YOUR INSTRUCTIONS -> In the entries below, locate the line with "This screenshot has height=568, width=727.", then give again that line and all lines after it, exactly, with pictures omitted.

MATERIAL PROVIDED ->

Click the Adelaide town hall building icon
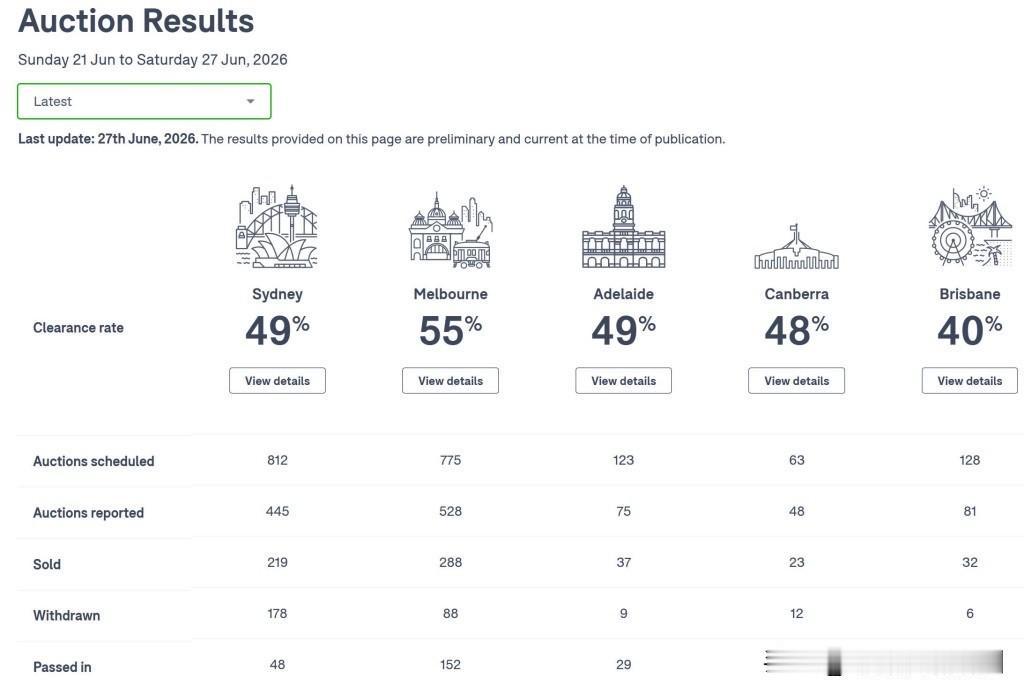 (x=624, y=227)
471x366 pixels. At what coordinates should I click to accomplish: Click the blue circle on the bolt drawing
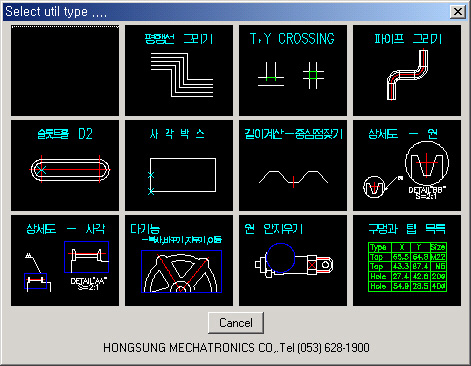click(x=281, y=258)
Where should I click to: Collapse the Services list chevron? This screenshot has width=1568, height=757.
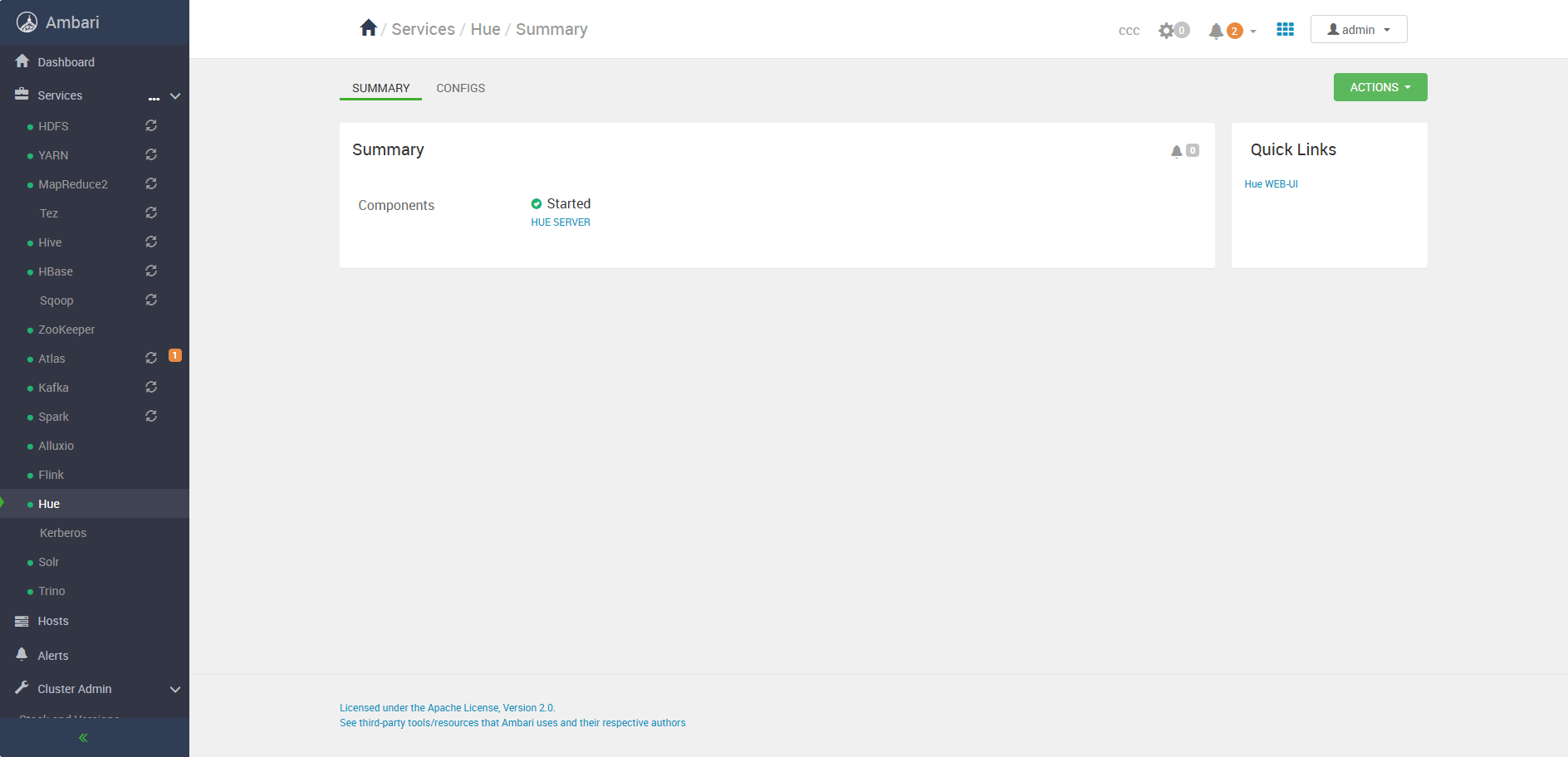pos(175,96)
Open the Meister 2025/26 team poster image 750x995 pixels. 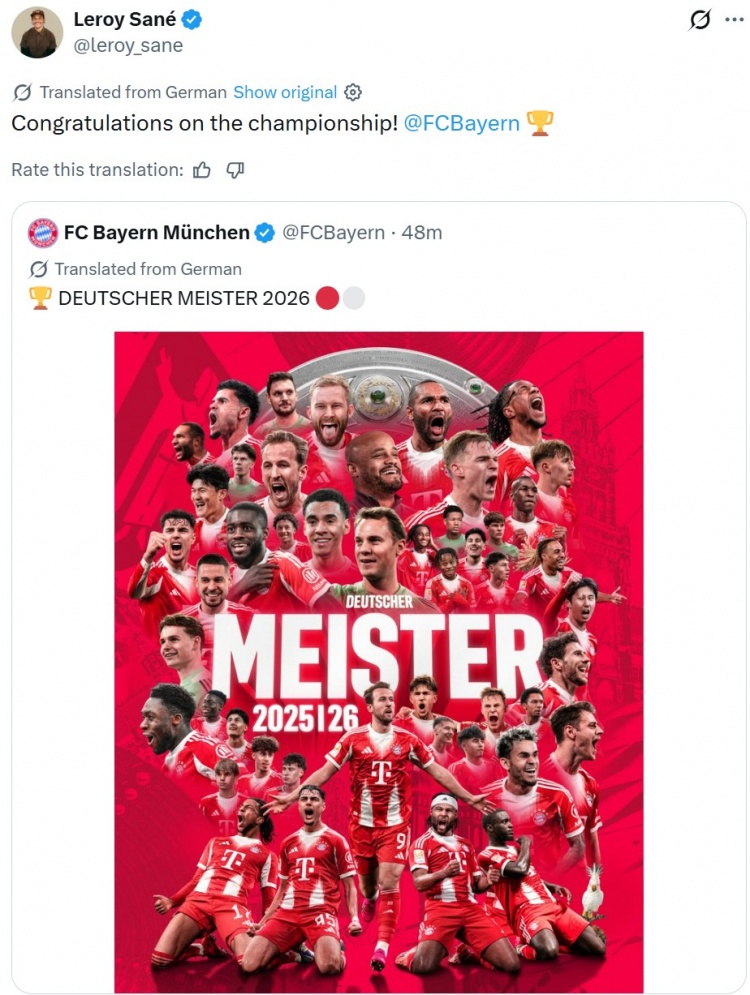[378, 660]
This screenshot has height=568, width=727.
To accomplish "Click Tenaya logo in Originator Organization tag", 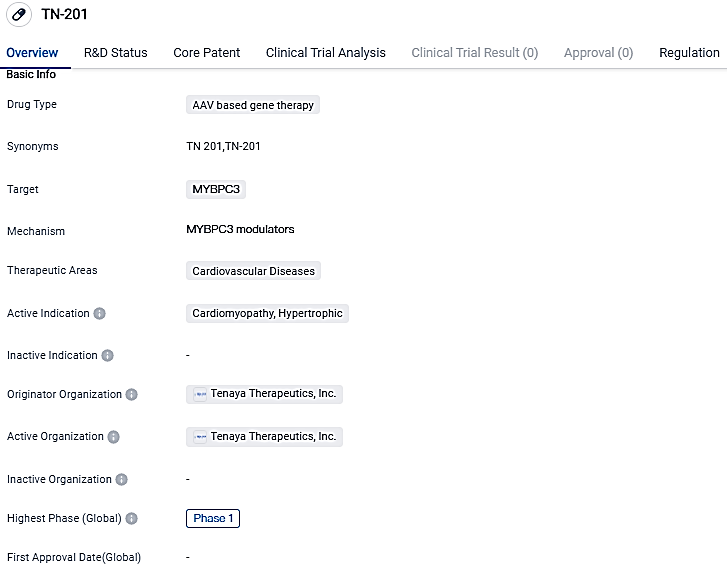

RESULT ->
This screenshot has height=568, width=727.
To accomplish "Click Tenaya logo in Originator Organization tag", 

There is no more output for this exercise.